* PROBLEM *
Using the passage below on oil and natural gas prices, explain in one to three sentences why the out-of-sample analysis leads the authors to treat the two commodities as largely independent.

We conduct Wald tests for the full sample and for shorter periods, representing periods of a single year. Wald tests are symmetrical, meaning that they consider a potential increase of the first commodity will have of the same magnitude and speed of adjustment effect as a decrease. Initially, we find weak evidence of a unilateral causality from natural gas to oil for the full sample period. When we test for shorter iterations we find that there are periods when causality from gas to oil and vice versa exist, but these periods are very few and short-lived, considering the over 28-year period we examined. In most of the years they follow different and independent paths.
With the asymmetric price transmission analysis, we find evidence of positive asymmetry from crude oil to natural gas prices i.e., oil price increases cause faster adjustments to natural gas prices than oil price decreases. The positive spatial asymmetry, as we considered both markets as individual and separately operational, provides evidence that traders absorb information faster from price increases than decreases.
With the out of sample analysis, we can validate that the inclusion of the second’s commodity coefficients does not improve the predictive ability of our models meaning that the two commodities remain largely independent. There is only one year (1999), when we find causality from oil to gas, but this is not sufficient enough to alter our general conclusions of decoupled markets.

* DATASET EXTRACT *
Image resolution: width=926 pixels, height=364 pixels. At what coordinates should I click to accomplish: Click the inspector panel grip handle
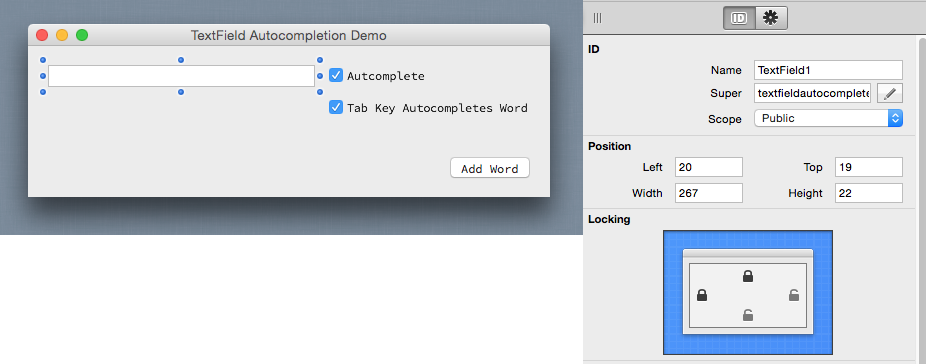pos(598,18)
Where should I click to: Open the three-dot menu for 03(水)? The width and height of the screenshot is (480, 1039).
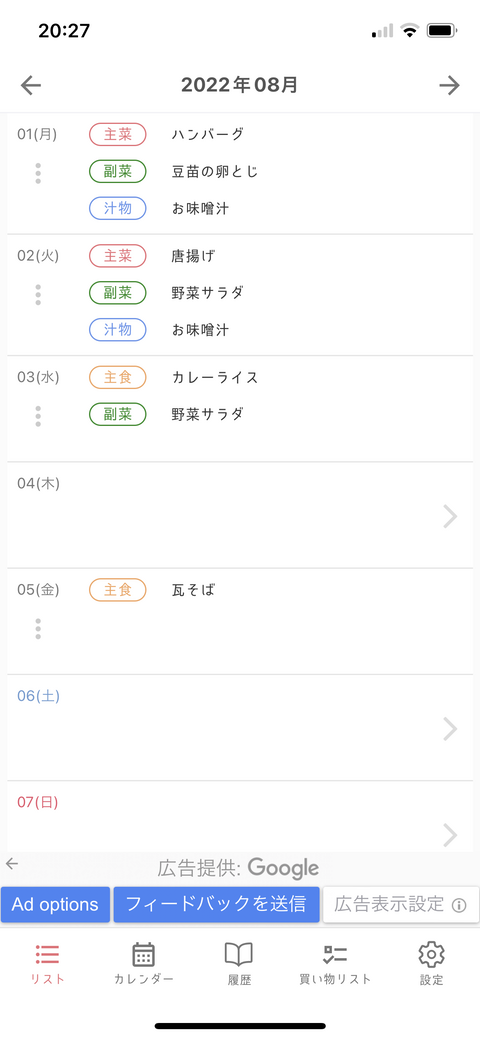point(38,415)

* EXERCISE SOLUTION *
Adding the other commodity's coefficients did not improve the models' predictive ability, which indicates that the two commodities remain largely independent. Causality from oil to gas appeared in only one year, 1999, and that was not enough to change the general conclusion that the markets are decoupled.